Abstract
A limited number of randomised clinical trials investigated drinking mineral waters benefit.
Alcaline sodium bicarbonated waters demonstrated their ability to enhance gastric motility and emptying (Bertoni, 2002; Wakisaka, 2012); vesicular emptying (Toxqui, 2012). But it also acts on lipid metabolism (Schoppen, 2005; Toxqui, 2012; Perez granados, 2010), insulin sensitivity (Schoppen, 2007), oxalo-calcic and uratic compounds urinary excretion (Karagülle, 2007).

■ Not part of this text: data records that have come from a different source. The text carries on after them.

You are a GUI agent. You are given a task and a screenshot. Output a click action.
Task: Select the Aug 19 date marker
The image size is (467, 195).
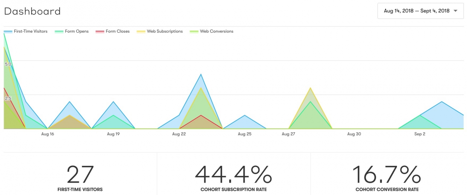pyautogui.click(x=113, y=134)
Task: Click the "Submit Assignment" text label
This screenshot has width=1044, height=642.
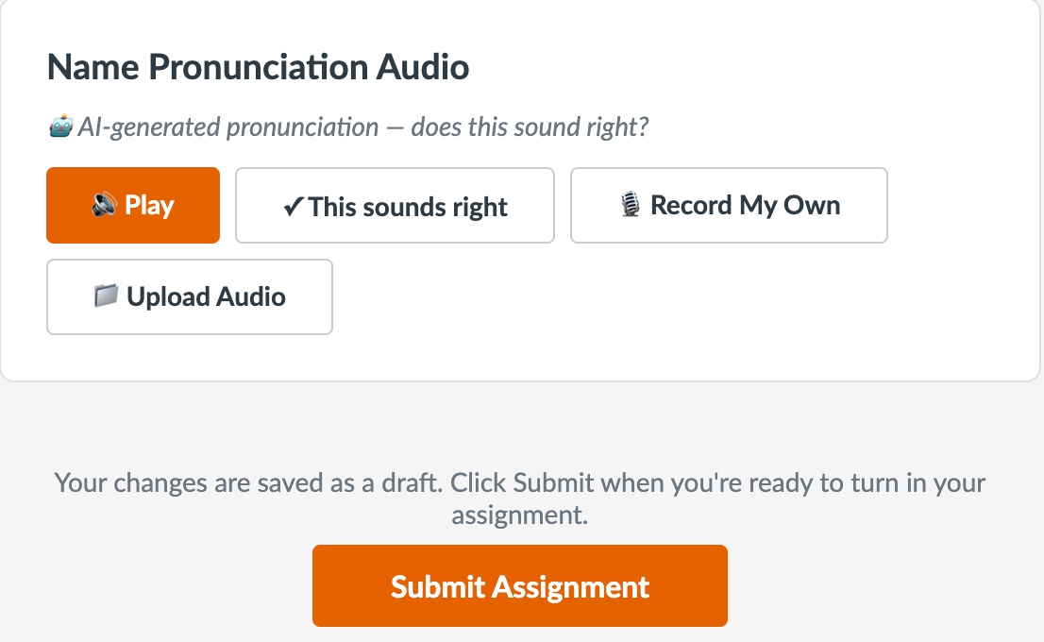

Calcic carbonated waters act mainly on the calcium homeostatsis; they can reduce bone modeling with a significant decrease of PTH and bone modeling markers levels (Guillemand, 2002; Roux, 2004; Meunier, 2005; Wynn, 2009).
Magnesium and/or calcium rich waters can offer a profitable income of such minerals (Aptel, 1999; Galan, 2002; Sabatier, 2011).
Sulfide waters can be damageable for erythrocyte through their deleterious action on enzymatic pathways (GAPDH, G6PDH) and methemoglobin (Albertini, 2008).
Epidemiologic studies emphasized the ability of some tap waters to facilitate some disorders, mainly acid waters and type I diabetes (Skenes, 2002), poorly silicated waters and Alzheimer’s disease (Gillette Guyonnet, 2005).
If the studies demonstrated actual pharmacological effects of mineral waters, the clinical relevance of these properties as the medical benefit in real life conditions have still to be established.